NVIDIA / VideoProcessingFramework

Set of Python bindings to C++ libraries which provides full HW acceleration for video decoding, encoding and GPU-accelerated color space and pixel format conversions
Apache License 2.0
1.32k stars 233 forks source link

Color glitch/shift when reading video #506

Closed r1d1shka closed 1 year ago

r1d1shka commented 1 year ago

Hi!

I'm trying to implement Python tool for reading/writing video, but faced with the fact that when reading there is a color shift at the edges of moving objects. For example:

glitch

Should be:

orig

Full input/output videos link: https://drive.google.com/drive/folders/14Ja-pkASKReuD_OVh2ARR0FhGB0lTT8x?usp=sharing

Full test code:

import torch
import PyNvCodec as nvc
import cuda, cuda.cudart
import ffmpeg

def yuv_to_rgb(image: torch.Tensor) -> torch.Tensor:
    if not isinstance(image, torch.Tensor):
        raise TypeError(f"Input type is not a torch.Tensor. Got {type(image)}")

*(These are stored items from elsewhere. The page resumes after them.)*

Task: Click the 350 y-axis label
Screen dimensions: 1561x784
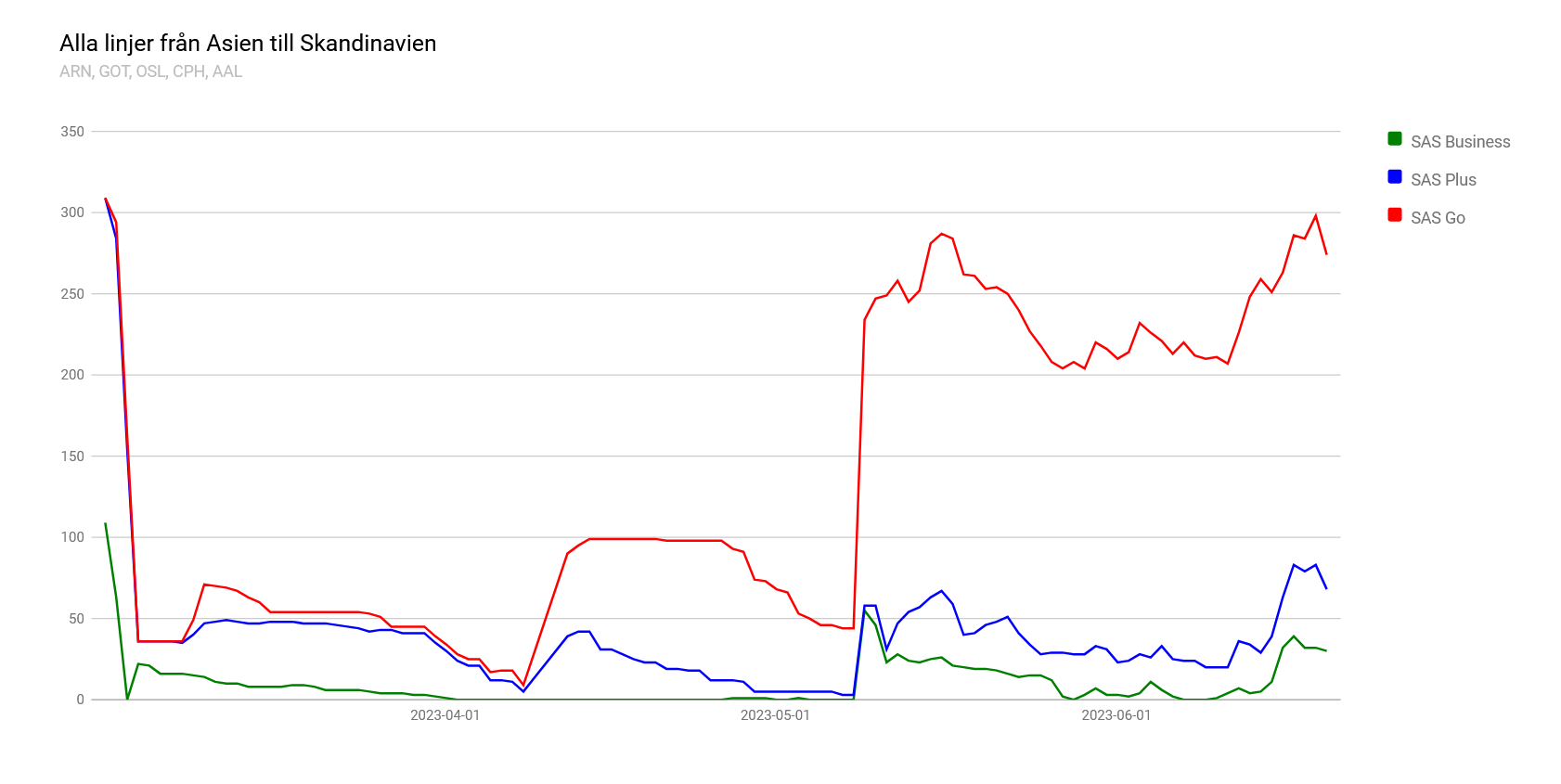Action: 72,132
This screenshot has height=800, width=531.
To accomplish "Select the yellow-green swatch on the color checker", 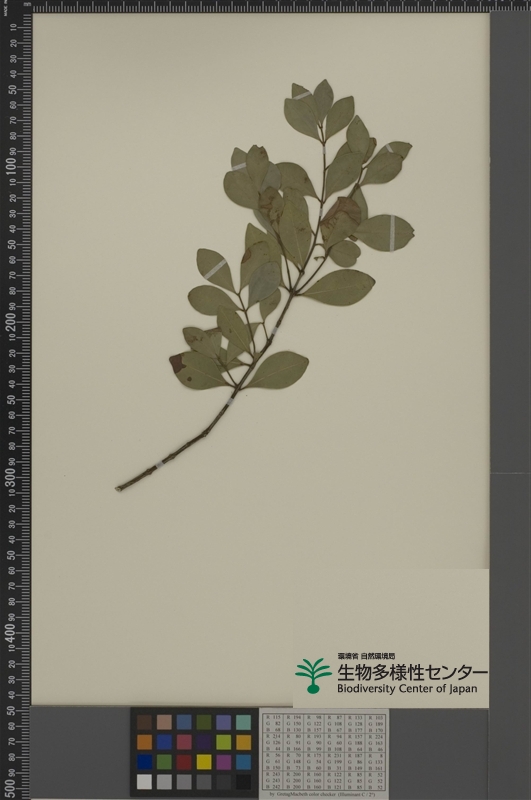I will pos(224,742).
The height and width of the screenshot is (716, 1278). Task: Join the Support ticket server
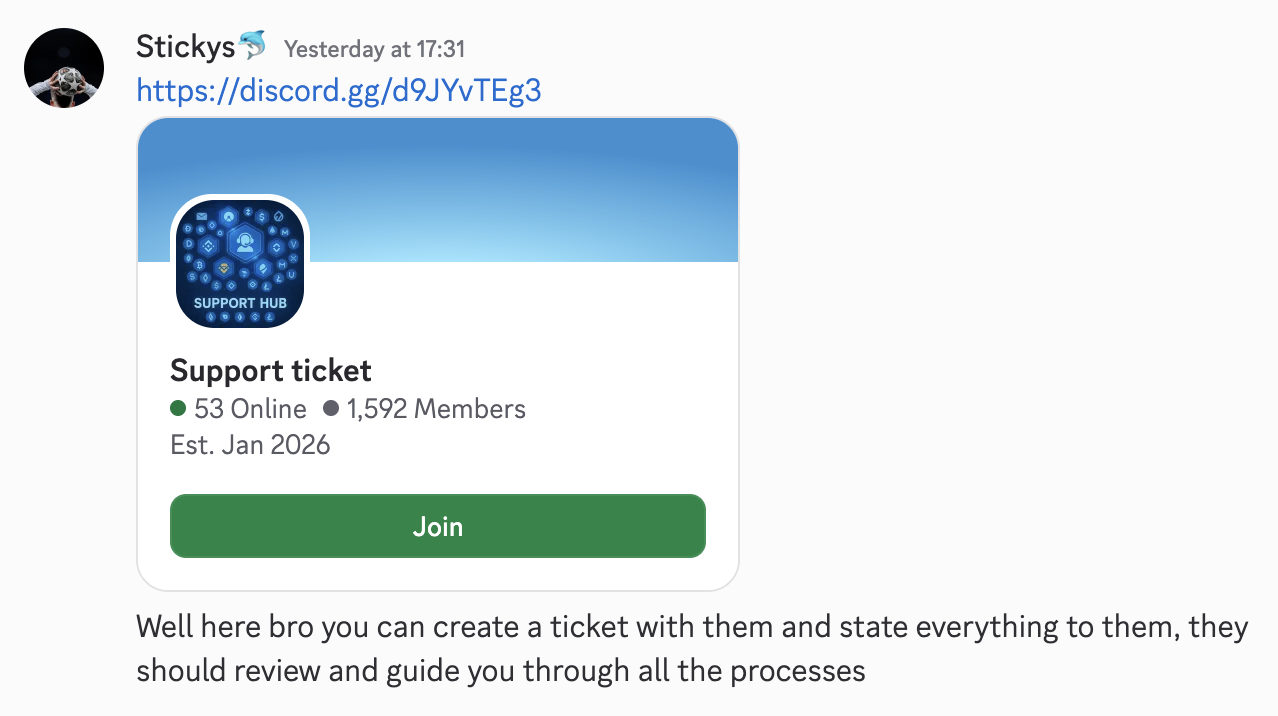[438, 525]
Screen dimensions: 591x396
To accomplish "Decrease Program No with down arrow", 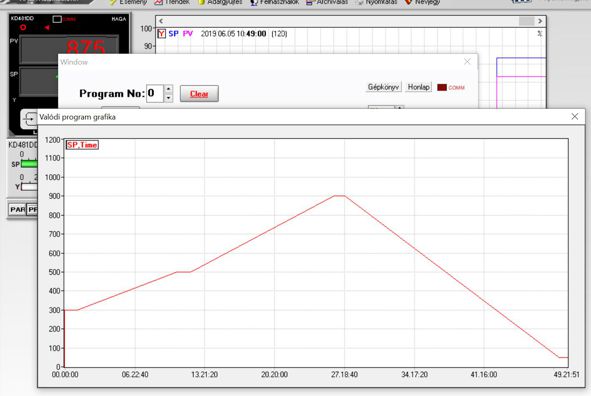I will pyautogui.click(x=168, y=98).
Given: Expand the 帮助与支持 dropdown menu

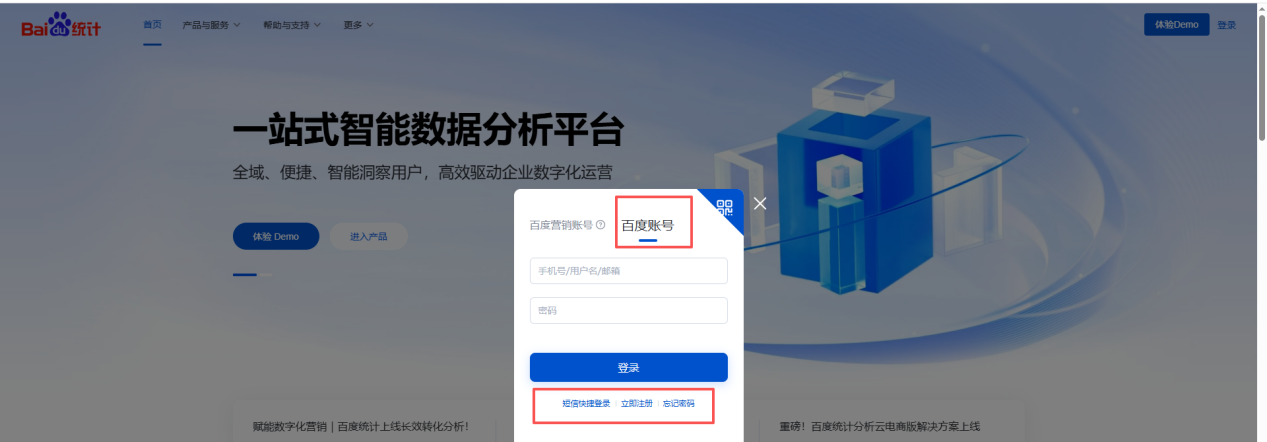Looking at the screenshot, I should pyautogui.click(x=292, y=25).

    if len(image.shape) < 3 or image.shape[-3] != 3:
        raise ValueError(f"Input size must have a shape of (*, 3, H, W). Got {image.shape}")

    if image.dtype != torch.uint8:
        raise ValueError(f"Expected to have uint8 Tensor but got {image.dtype}")

    image = image.float()
    y: torch.Tensor = image[..., 0, :, :] / 255.0
    u: torch.Tensor = image[..., 1, :, :] / 255.0 - 0.5
    v: torch.Tensor = image[..., 2, :, :] / 255.0 - 0.5

    r: torch.Tensor = y + 1.14 * v  # coefficient for g is 0
    g: torch.Tensor = y + -0.396 * u - 0.581 * v
    b: torch.Tensor = y + 2.029 * u  # coefficient for b is 0

    out: torch.Tensor = torch.stack([r, g, b], -3)

    return torch.clamp(out * 255, 0, 255).to(torch.uint8)

class VpfReader:
    def __init__(self,
                 source: str,
                 dst_w: int = 0,
                 dst_h: int = 0,
                 gpu_id: int = 0,
                 as_mask: bool = False):
        self.nvDec = nvc.PyNvDecoder(source, gpu_id, dst_w, dst_h)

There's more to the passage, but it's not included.